Dava; ziynet eşyalarının bedelinin tahsili istemine ilişkindir.
1-Dosyadaki yazılara, kararın dayandığı delillerle kanuni gerektirici sebeplere ve özellikle delillerin takdirinde bir isabetsizlik görülmemesine göre, davalının sair temyiz itirazlarının reddi gerekir.

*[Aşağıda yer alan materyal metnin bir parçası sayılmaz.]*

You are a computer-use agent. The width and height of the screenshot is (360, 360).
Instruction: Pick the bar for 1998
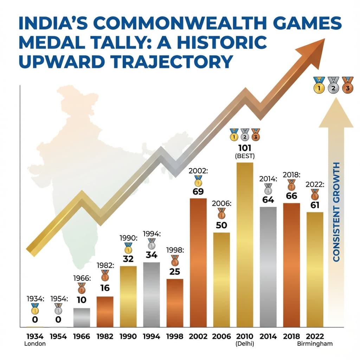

2- Medeni hukuk yargılamasına hâkim olan ilkelerden biri de taleple bağlılık ilkesidir. Bu ilke, 6100 sayılı Hukuk Usulü Muhakemeleri Kanunu"nun 26. maddesinde açıkça ifade edilmiştir. Buna göre; hâkim, tarafların talepleri ile bağlıdır. Kanunlarda gösterilen sınırlı sayıdaki istisnalar bir kenara bırakılacak olursa, talepten fazlasına veya talepten başka bir şeye karar veremez. Fakat, hâkimin duruma göre talep sonucundan daha azına karar vermesinin önünde engel yoktur.
Taleple bağlılık ilkesi, talep edilmeyene karar vermeme, talep edilenden fazlasına karar vermeme ve talep edilenden farklı bir şeye karar vermeme biçimlerinde mahkeme kararının sınırlarını belirler şekilde karşımıza çıkmaktadır. Mahkemece dava dilekçesine bakılarak tespit edilecek bu sınırlar, talep edilen hukuki sonuçtur.
Somut olayda; mahkemece hükme esas alınan kuyumcu bilirkişi raporunda, davacıya düğünde her biri 20 gram 6 adet bilezik, 2 adet yüzük ve 1 adet 105 gram zincir takıldığı, değerlerinin 21.325,00 TL olduğu belirtilmiştir. Ne var ki, davacı ziynet eşyası yönünden talebini 4 adet bilezik, 1 adet zincir ve 1 adet gerdanlık ile sınırlamıştır. Bu durumda, davacı tarafından talep edilmeyen 2 adet bilezik ve 2 adet yüzüğün de bedelinin iadesine karar verilmiş, talep aşılarak hüküm kurulmuştur.
Hal böyle olunca ; mahkemece, taleple bağlılık ilkesi çerçevesinde, maddi ve hukuki olgular dikkate alınarak, hasıl olacak sonuca göre bir karar verilmesi gerekirken, yazılı şekilde hüküm tesisi doğru görülmemiş, bozmayı gerektirmiştir.
SONUÇ: Yukarıda 1. bentte açıklanan nedenlerle davalının sair temyiz itirazlarının reddine, ikinci bentte açıklanan nedenlerle hükmün HUMK"nun 428.maddesi gereğince davalı yararına BOZULMASINA, ve peşin alınan temyiz harcının istek halinde temyiz edene iadesine, 6100 sayılı HMK"nun geçici madde 3 atfıyla 1086 sayılı HUMK.nun 440.maddesi gereğince kararın tebliğinden itibaren 15 günlük süre içerisinde karar düzeltme yolu açık olmak üzere, 04.02.2019 tarihinde oy birliğiyle karar verildi.